Just like lava lamps and bell bottoms, beaded curtains hearken back to the 1960's. Whether you want a reminder of this era or you want to show your children some funky, vintage flair, you can make your own beaded curtain for display in your home. A beaded curtain creates a casual room divider, door or window covering, creating a decorative and functional piece of handmade decor. This project utilizes basic materials and techniques, making it a project for beginning and expert crafters alike.
1 Cut a 1/2- to 1-inch thick dowel with a hand saw, making it equal in length to the width of the inside top of the door jam or windowsill where you wish to hang the beaded curtain.
2 Spray the dowel's surface completely with spray paint. Leave the dowel to dry.
3 Lay the dowel on a flat work surface. Stretch the tape measure along the length of the dowel. Make a mark on the dowel every 1/2 to 1 inch.
4 Screw a 5/8-inch screw eye hook into the dowel on the first mark. End with the hook's eye sitting perpendicular to the running length of the dowel. Repeat this process to install one hook at each mark.
5 Measure the distance from the top of the door jam or windowsill down to the point where you wish the bottom of the curtain to hang. Cut one piece of clear beading thread with scissors the length of the door jam or windowsill plus 2 inches. Repeat this process to create one length of thread for each of the eye hooks on the dowel.
6 Select one thread and push one crimp bead and one regular bead onto one of its ends. Position the crimp bead 1 inch from the thread's end. Push the regular bead against the crimp bead.

* Record excerpts:

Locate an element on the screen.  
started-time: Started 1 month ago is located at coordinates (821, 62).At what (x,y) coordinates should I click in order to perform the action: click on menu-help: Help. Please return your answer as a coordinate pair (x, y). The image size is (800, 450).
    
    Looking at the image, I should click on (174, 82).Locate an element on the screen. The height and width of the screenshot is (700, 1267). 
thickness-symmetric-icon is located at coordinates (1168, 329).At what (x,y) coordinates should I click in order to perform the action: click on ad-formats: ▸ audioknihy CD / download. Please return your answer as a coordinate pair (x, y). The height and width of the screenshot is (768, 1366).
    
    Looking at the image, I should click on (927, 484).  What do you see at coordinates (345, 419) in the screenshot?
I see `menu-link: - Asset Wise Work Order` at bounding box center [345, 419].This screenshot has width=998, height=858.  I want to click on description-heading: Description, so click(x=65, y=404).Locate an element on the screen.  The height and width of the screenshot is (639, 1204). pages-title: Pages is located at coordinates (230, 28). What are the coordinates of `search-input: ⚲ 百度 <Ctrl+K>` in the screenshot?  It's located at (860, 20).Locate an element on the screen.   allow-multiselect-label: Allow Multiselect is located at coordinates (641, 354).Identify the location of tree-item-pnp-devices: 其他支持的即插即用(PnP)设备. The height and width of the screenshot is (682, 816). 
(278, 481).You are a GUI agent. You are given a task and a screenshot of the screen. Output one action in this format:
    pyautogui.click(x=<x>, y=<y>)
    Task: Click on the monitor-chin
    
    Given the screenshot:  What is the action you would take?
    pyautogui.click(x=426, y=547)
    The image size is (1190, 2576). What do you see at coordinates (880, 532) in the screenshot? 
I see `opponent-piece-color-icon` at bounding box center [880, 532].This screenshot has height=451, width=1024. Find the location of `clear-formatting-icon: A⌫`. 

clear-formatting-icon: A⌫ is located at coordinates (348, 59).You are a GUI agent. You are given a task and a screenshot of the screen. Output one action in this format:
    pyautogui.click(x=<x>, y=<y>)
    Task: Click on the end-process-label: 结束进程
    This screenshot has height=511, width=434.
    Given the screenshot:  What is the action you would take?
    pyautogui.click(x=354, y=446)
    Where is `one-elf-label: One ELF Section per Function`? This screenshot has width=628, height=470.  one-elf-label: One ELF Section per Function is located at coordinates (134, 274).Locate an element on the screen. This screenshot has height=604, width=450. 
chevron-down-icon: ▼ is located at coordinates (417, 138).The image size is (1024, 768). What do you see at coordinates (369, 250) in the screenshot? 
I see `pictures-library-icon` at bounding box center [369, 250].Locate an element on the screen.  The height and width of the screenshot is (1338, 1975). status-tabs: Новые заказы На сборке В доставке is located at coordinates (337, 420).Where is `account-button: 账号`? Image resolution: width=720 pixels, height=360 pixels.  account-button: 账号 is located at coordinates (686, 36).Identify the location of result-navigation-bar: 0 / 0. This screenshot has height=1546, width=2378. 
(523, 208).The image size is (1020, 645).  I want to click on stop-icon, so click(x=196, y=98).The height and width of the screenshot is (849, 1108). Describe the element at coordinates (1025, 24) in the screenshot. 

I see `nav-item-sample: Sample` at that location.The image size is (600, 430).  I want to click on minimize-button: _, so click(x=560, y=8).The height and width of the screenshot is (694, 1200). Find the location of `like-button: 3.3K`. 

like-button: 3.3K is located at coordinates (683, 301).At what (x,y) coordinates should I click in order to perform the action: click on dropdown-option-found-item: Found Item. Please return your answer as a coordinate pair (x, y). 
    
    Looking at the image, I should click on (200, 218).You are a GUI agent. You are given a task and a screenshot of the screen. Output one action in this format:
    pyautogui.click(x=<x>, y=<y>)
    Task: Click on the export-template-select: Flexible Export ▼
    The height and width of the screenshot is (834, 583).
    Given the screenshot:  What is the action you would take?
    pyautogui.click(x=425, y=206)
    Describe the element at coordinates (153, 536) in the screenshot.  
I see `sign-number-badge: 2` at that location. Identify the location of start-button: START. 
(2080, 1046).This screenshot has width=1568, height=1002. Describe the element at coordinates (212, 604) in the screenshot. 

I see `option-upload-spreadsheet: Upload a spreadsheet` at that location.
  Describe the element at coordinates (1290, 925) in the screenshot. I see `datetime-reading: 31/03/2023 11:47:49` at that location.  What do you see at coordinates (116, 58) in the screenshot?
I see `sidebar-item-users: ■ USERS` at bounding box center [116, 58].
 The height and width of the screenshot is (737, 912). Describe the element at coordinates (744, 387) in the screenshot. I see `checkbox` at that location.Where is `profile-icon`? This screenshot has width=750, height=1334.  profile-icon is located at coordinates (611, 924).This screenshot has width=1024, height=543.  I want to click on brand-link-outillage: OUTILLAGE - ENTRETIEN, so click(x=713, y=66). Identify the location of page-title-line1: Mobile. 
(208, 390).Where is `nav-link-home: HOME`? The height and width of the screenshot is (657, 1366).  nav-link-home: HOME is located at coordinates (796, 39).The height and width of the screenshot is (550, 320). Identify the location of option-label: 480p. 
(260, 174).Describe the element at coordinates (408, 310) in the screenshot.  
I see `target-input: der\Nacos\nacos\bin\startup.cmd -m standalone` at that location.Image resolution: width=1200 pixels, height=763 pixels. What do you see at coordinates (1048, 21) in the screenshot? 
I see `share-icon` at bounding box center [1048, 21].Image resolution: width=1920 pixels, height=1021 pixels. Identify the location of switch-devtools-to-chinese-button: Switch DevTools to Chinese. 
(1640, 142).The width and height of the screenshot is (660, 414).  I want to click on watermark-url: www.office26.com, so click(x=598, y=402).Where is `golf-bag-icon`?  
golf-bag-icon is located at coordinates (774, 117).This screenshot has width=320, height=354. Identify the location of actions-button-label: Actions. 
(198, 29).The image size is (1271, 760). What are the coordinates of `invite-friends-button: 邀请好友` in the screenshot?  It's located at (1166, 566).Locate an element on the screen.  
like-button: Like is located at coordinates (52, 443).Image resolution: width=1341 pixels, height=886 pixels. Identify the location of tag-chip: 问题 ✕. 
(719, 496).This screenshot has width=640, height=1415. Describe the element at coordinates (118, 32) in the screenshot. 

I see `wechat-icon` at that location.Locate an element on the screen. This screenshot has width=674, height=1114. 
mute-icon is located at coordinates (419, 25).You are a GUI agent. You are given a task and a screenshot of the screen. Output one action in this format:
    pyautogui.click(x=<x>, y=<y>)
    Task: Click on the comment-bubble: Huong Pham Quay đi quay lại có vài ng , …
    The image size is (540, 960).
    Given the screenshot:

* Set of tasks:
[1] Reproduce the part of the beaded curtain instructions starting with "3 Lay the dowel" and going on through "on the dowel.".
[2] In the beaded curtain instructions, turn the step beginning "Screw a 5/8-inch screw eye hook" into a short list that keeps its main facts.
[3] Resume the beaded curtain instructions with the step after the last one shown.
The records can be set aside; none of the work depends on them.

* Answer list:
[1]
3 Lay the dowel on a flat work surface. Stretch the tape measure along the length of the dowel. Make a mark on the dowel every 1/2 to 1 inch.
4 Screw a 5/8-inch screw eye hook into the dowel on the first mark. End with the hook's eye sitting perpendicular to the running length of the dowel. Repeat this process to install one hook at each mark.
5 Measure the distance from the top of the door jam or windowsill down to the point where you wish the bottom of the curtain to hang. Cut one piece of clear beading thread with scissors the length of the door jam or windowsill plus 2 inches. Repeat this process to create one length of thread for each of the eye hooks on the dowel.

[2]
- Screw a 5/8-inch screw eye hook into the dowel at the first mark.
- Turn the hook so its eye sits perpendicular to the length of the dowel.
- Repeat until there is one hook at each mark.

[3]
7 Bend the end of the thread around the regular bead and thread it up through the bottom of the crimp bead's center hole. Pull on the thread's end until the resulting loop wraps tightly around the regular bead. Clasp the crimp bead with a pair of needle-nose pliers. Squeeze the pliers to crimp the bead around the thread, securing its end in place.
8 Thread regular beads one by one to create the desired pattern. Stop adding beads once the top one sits 1 to 1 1/2 inches below the thread's end.
9 Thread one crimping bead onto the thread. Push the bead down the thread until it touches the topmost bead. Squeeze the crimping bead with the needle-nose pliers to secure it in place. Repeat the entire beading process to create one string of beads for each eye hook on the dowel.
10 Select one string of beads. Insert the thread's tail end located at the top of the bead string through the hole in the first eye hook on the dowel. Tie the thread in a knot around itself to secure the string of beads to the rod. Dab a drop of hot glue from a hot glue gun onto the knot to secure it in place. Repeat this process to tie one string of beads to each eye hook.